# IRS Form 8965-Health Coverage Exemptions



## xali

Hello,
I have a dilemma with the Health Coverage Exemptions form, IRS Form 8965. I qualify for exemption Code C (Citizens Living Abroad) in PART III but I could also check the 'yes' boxes in PART II item 7a ("Are you claiming an exemption because your household income is below the filing threshold?") and item 7b ("Are you claiming a hardship exemption because your gross income is below the filing threshold?"). Question: Is it appropriate to check all that applies or does the Living Abroad exemption take precedence over the others and therefore I should leave PART II blank and only complete PART III?
Thank you!


----------



## BBCWatcher

Just as a basic question, if you are below the filing threshold, why are you filing a U.S. tax return? To claim one or more refundable tax credits you qualify for, or for some other reason?

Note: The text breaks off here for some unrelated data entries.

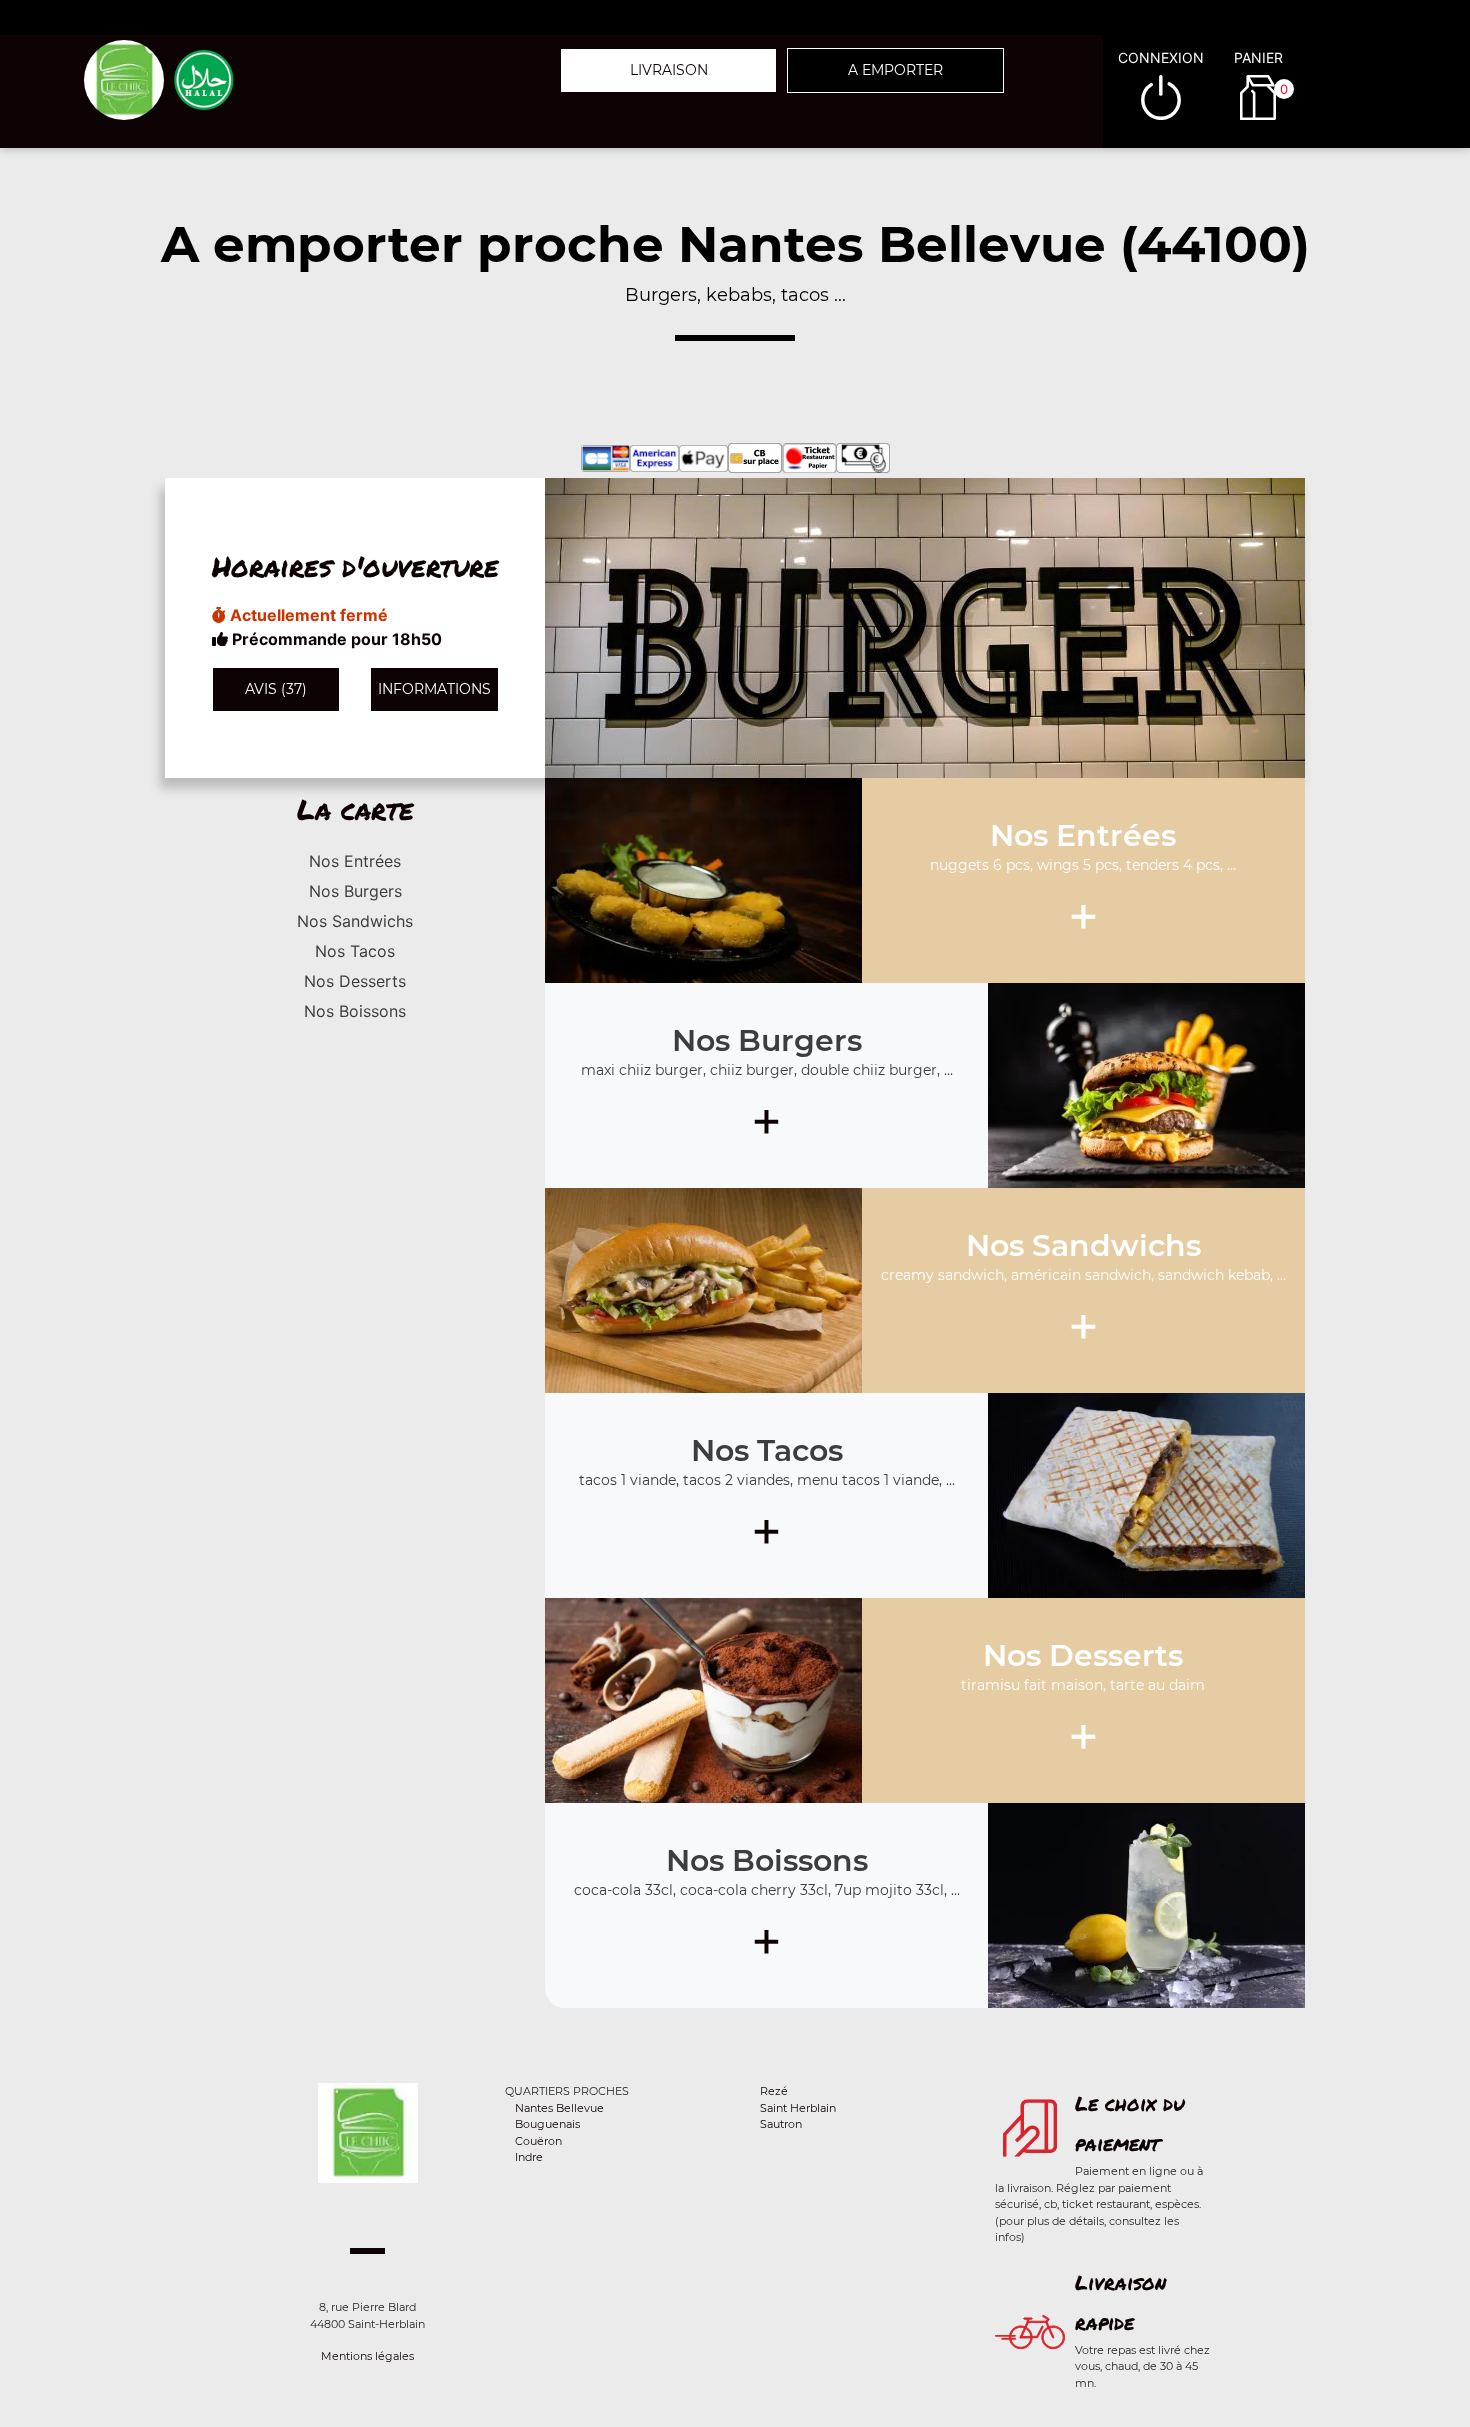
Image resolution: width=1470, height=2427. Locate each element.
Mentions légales (367, 2356)
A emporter (895, 70)
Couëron (538, 2141)
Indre (529, 2157)
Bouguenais (547, 2124)
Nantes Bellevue (559, 2108)
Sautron (781, 2124)
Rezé (774, 2091)
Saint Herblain (798, 2108)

To answer your question directly, the instructions for Form 8965 indicate that you should complete Part II if Part II applies to you. (See page 1 of the instructions, upper right column.) I don't see anything in the instructions that indicates you then cannot complete Part III if you wish (and if you qualify), so I would go ahead and also claim reason C in Part III.


----------



## xali

Thank you. Yes, I'm claiming the Additional Child Tax Credit. I thought the same when I read the instructions but then it seemed counterintuitive that the IRS would be interested in filers claiming more than one exemption when one is all that's needed.


----------



## BBCWatcher

No, I think it makes perfect sense to all sides if you want to file that way. If the IRS disagrees with one of your claimed coverage exemptions or at least doubts it, they wouldn't have to contact you for clarification if they agree with your other claimed exemption. So you might as well report both/all exemptions as long as the instructions don't object, and as I read the instructions they don't object. As I read the instructions you have to complete Part II in your situation, but Part III then becomes optional if you wish -- but, as I said, I'd go ahead and fill in Part III as well.


----------